Algoritma dan Keinginan Kita yang Rapuh
Dalam sebuah adegan di West World, Dolores mengatakan
"Algoritma kami cukup rumit, sedang kalian, manusia begitu mudah
dibaca" kira-kira seperti itulah yang disampaikan Dolores.
Saya tentu tidak akan mengulas
film serial itu, namun saya hanya ingin bercerita tentang algoritma instagram
atau sebut saja media sosial. Setelah beberapa pekan saya menikmati foto
tanaman hias, beberapa kali membagikan, dan menekan tombol suka, saya yakin
instagram akan segera memunculkan foto sejenis.
Hanya berselang sehari,
instagram saya dipenuhi dengan foto-foto tanaman hias. Saya diikuti beberapa
akun jualan tanaman hias atau informasi tentang tanaman hias.

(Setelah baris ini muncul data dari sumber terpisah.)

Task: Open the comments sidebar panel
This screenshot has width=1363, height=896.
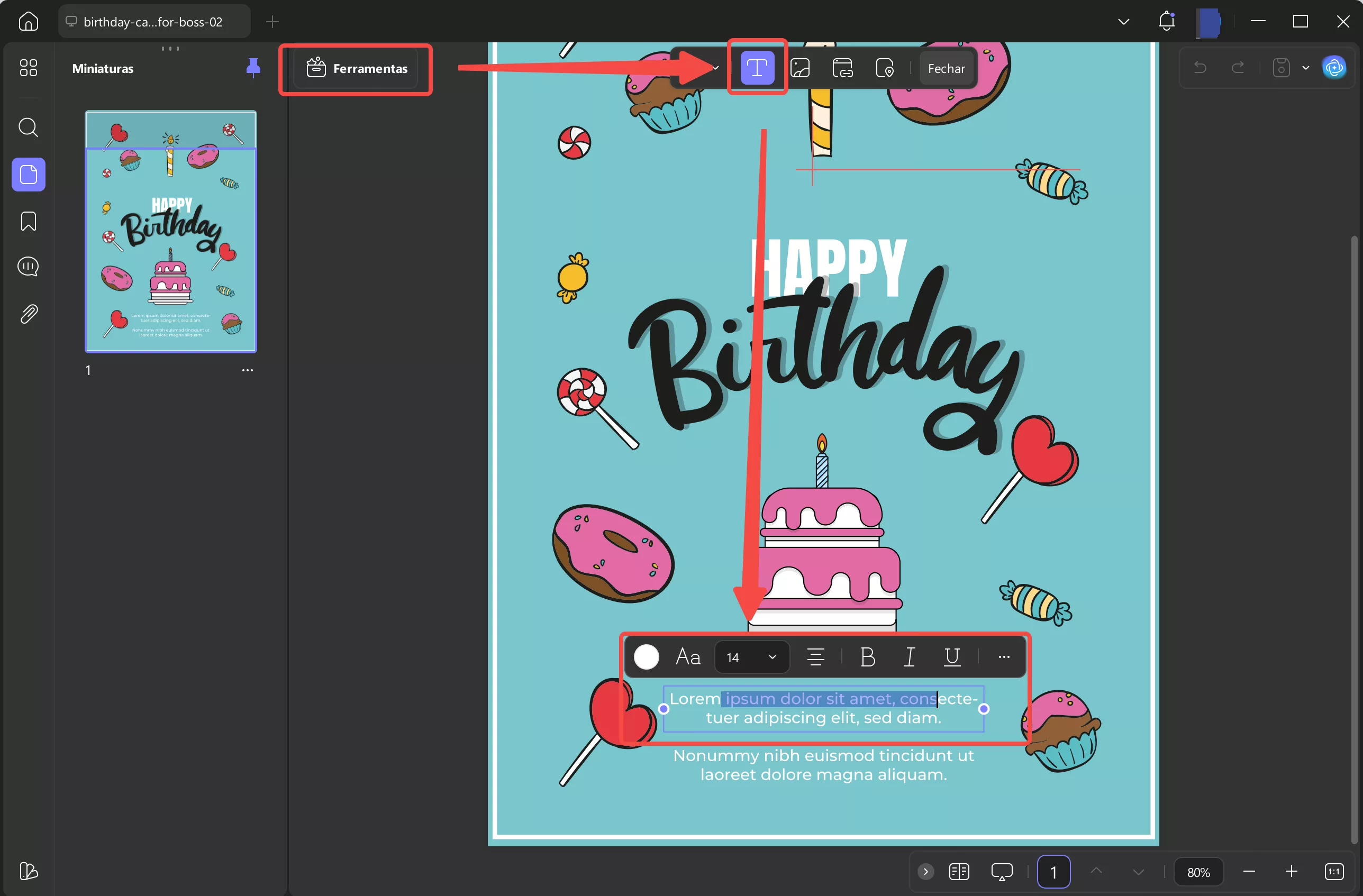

Itu juga yang
sebenarnya membuat kita selalu betah dengan instagram atau media sosial yang
kita mainkan.
Mereka (media sosial) seperti
dunia yang mewujudkan segala keinginan-keinginan kita. Tentu akan menjadi
pelarian atau sesuatu yang menyenangkan dibanding bertahan di dunia nyata,
dunia yang kian hari menuntut kita untuk lebih tabah menerima kenyataan.
Algoritma sendiri muncul
seperti sesuatu yang dengan mudah mengerti dan memahami manusia. Selain
memberi kemudahan, algortima tentu bisa jadi jebakan.
Kita pada akhirnya lebih banyak hidup dalam ilusi atau dunia yang
dengan cepat memberi keinginan kita. Bukan hal yang mengherankan bila seorang
teman bisa memilih menghabiskan berjam-jam di dunia maya.
Sebuah pelarian yang tak membutuhkan usaha keras. Di titik inilah,
kita masuk dalam jebakan yang bisa membuat kita tanpa sadar lupa dengan waktu.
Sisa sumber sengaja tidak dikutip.